Cults of Prax
- Original edition, cover art by Steve Swentson, 1979.
- Designers: Steve Perrin; Greg Stafford;
- Publishers: Chaosium
- Publication: 1979; 46 years ago
- Genres: Fantasy
- Systems: Basic Role-Playing
- ISBN: 978-1-56882-194-8

= Cults of Prax =

Tabletop fantasy role-playing game supplement

Cults of Prax is a supplement published by Chaosium in 1979 for the fantasy role-playing game RuneQuest that describes the various religions that are central to the game. It was republished in 2016 in PDF format as part of Chaosium's RuneQuest: Classic Edition Kickstarter.

==Contents==
Cults of Prax is a supplement which provides descriptions of 15 cults as well as the gods they worship. Since membership and an increasing involvement in the cult is necessary to gain magic and other abilities, religion and worship become central to the game for all characters.

==Publication history==
Chaosium first published the fantasy role-playing game RuneQuest in 1978. The following year, Steve Perrin and Greg Stafford created Cults of Prax, a 112-page softcover book with cover art by Steve Swentson and interior art by William Church, Guy Conrad, Gene Day, and Luise Perenne.

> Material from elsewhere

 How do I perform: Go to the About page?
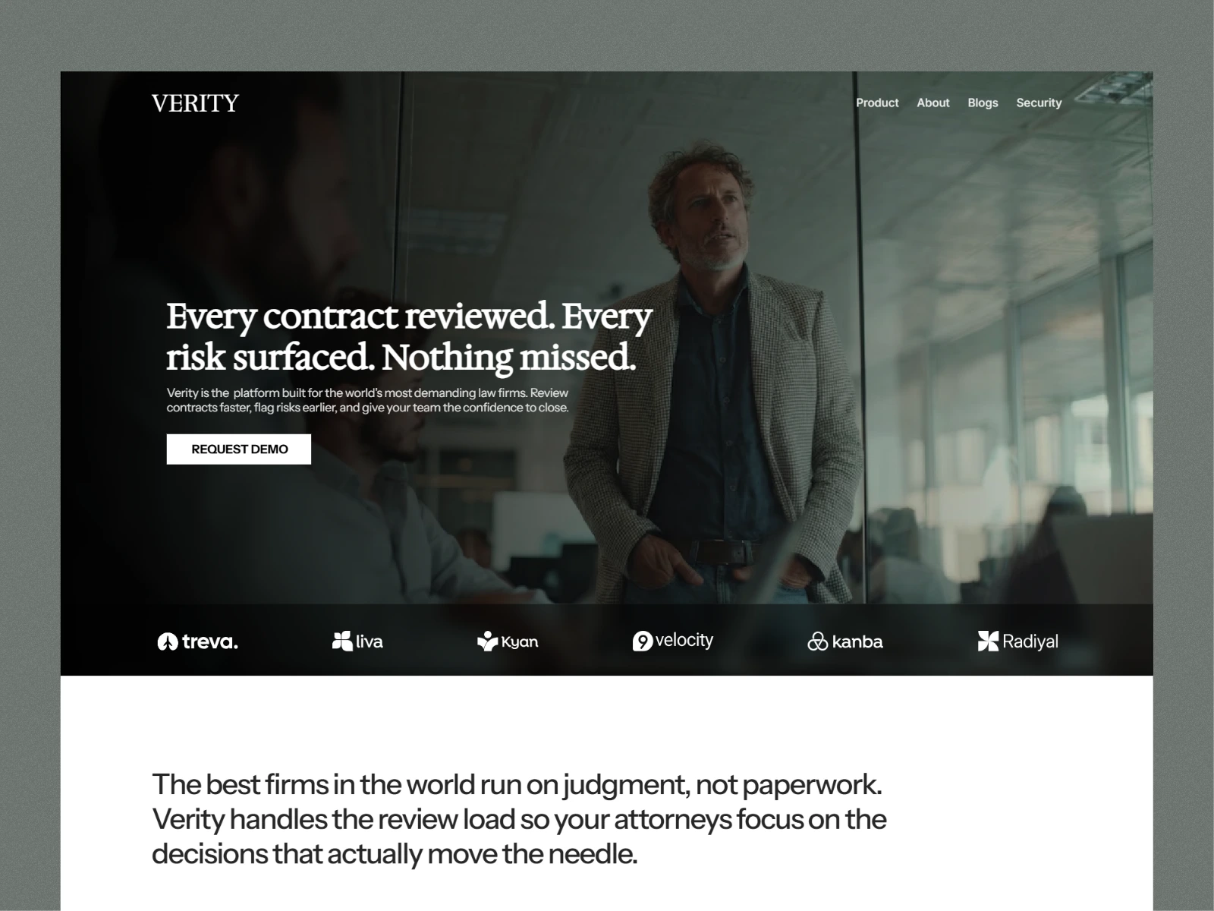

In his 2014 book Designers & Dragons, Shannon Appelcline noted that "Though some of RuneQuests first supplements were simple dungeon crawls and stat books, many others were groundbreaking. Cults of Prax (1979) and Cults of Terror (1981) gave precise details on the worship of a few dozen gods within the world of Glorantha, further delving into the depths of RuneQuests sophisticated religions."

==Reception==
In Issue 46 of the British wargaming magazine Perfidious Albion, Charles Vasey commented "As ever with Stafford-Perrin productions the excellence of Greg's imaginative mythos is matched by Perrin's FRP knowledge. The result makes poor old bumbling TSR look rather like magicians in the presence of Gandalf. With a simpler combat system there would be no stopping Runequest."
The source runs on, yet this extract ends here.